Jordan was thinking about the mistakes that led him to this jail cell when the man we've heretofore called Aleister walked in to continue their long-running, intermittent conversation.
"What's this all about, Jordan?"
"You're asking me? I have no idea."
"Are you sure about that?"
"How bad can it be if they allow me a visitor, huh?"
Aleister looked at his caged friend and shook his head. While expressing incredulity at Jordan's words, he reached for his pack of cigarettes, slowly pulled one out, and sniffed it. This time, Aleister's fingers seemed disproportionately long and thin and his fingertips sharp and pointy. Perhaps Jordan's proclivity to see devils in every dark corner skewed his vision.
"Tell me, my friend, do you still believe in the Devil?"
"Of course I do! And only the power of God can prevail against him and protect me. There's victory in the blood of Jesus!"
"Sure, why not?" Aleister couldn't hold back his disdain. "You really believe that, don't you?"
Jordan became angry at Aleister's snide remark. Already taken aback by Aleister's appearance, or at least Jordan's perception of his appearance, he raised his voice. "It's not about belief, but about reality. Damn your atheistic cynicism. I'm sick of it! You can go to hell!"

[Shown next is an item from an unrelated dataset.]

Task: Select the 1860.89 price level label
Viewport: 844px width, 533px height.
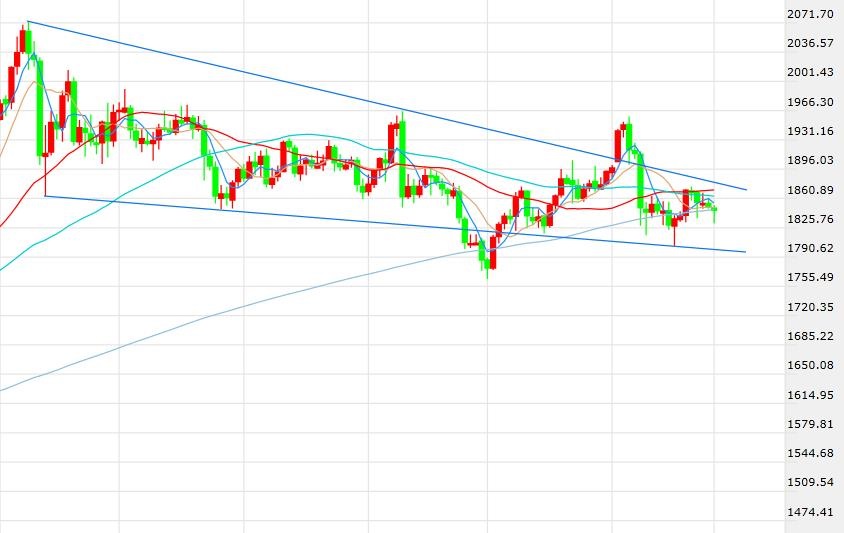Action: pyautogui.click(x=810, y=190)
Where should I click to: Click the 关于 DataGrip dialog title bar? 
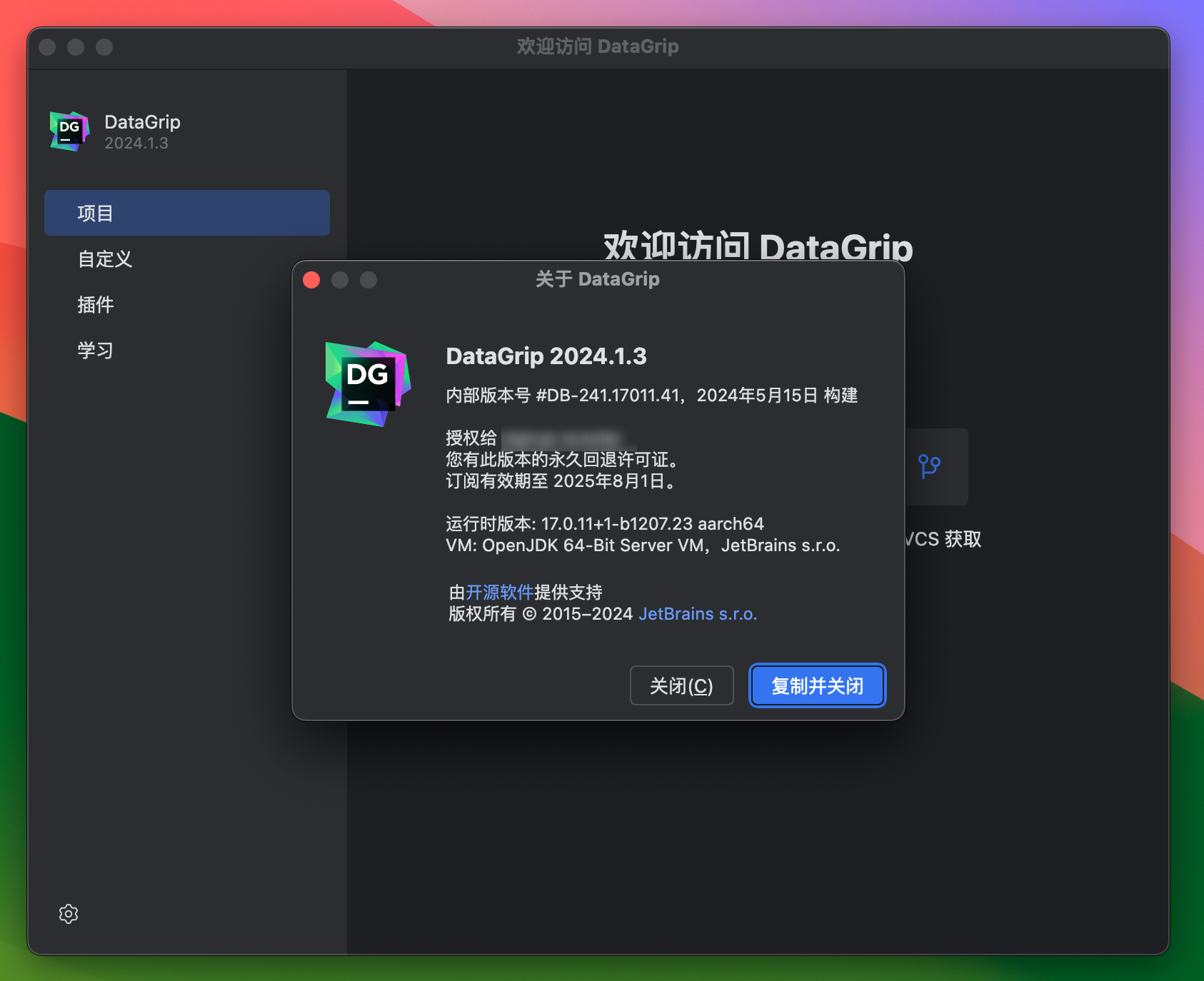(x=597, y=279)
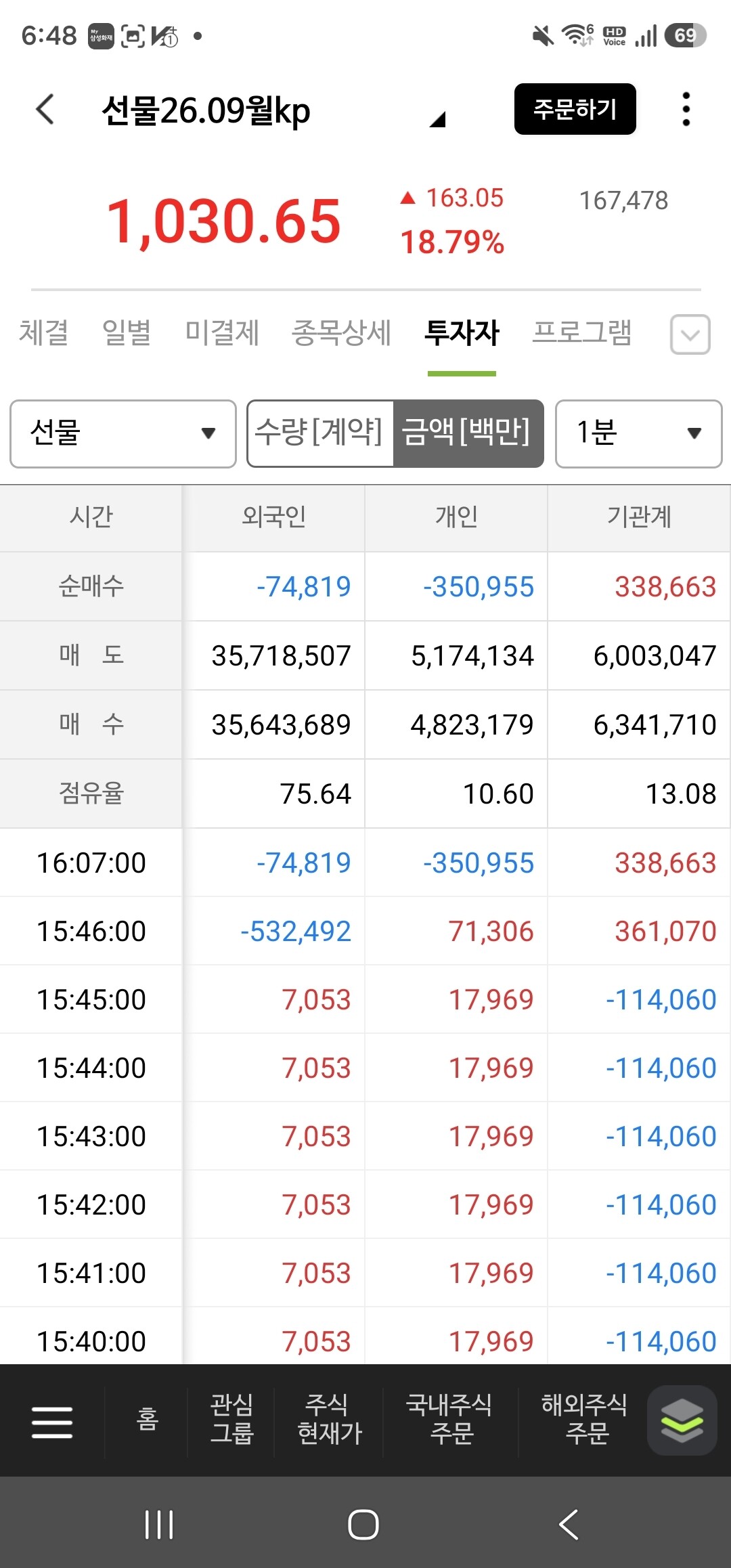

"Go to hell," Aleister repeated softly with his trademark grin.
As the two men argued, deputies and a crime scene investigator walked toward Jordan's cell to see what the commotion was all about. As they rounded the corner they saw only one man behind bars, Jordan, quite animated and vociferous. "I'm sorry, officers, are we being too loud?" he responded. The officers looked at each other, made a face as if to say What the hell?, and returned to their coffee. Just because they didn't see Aleister, however, doesn't mean that he doesn't exist.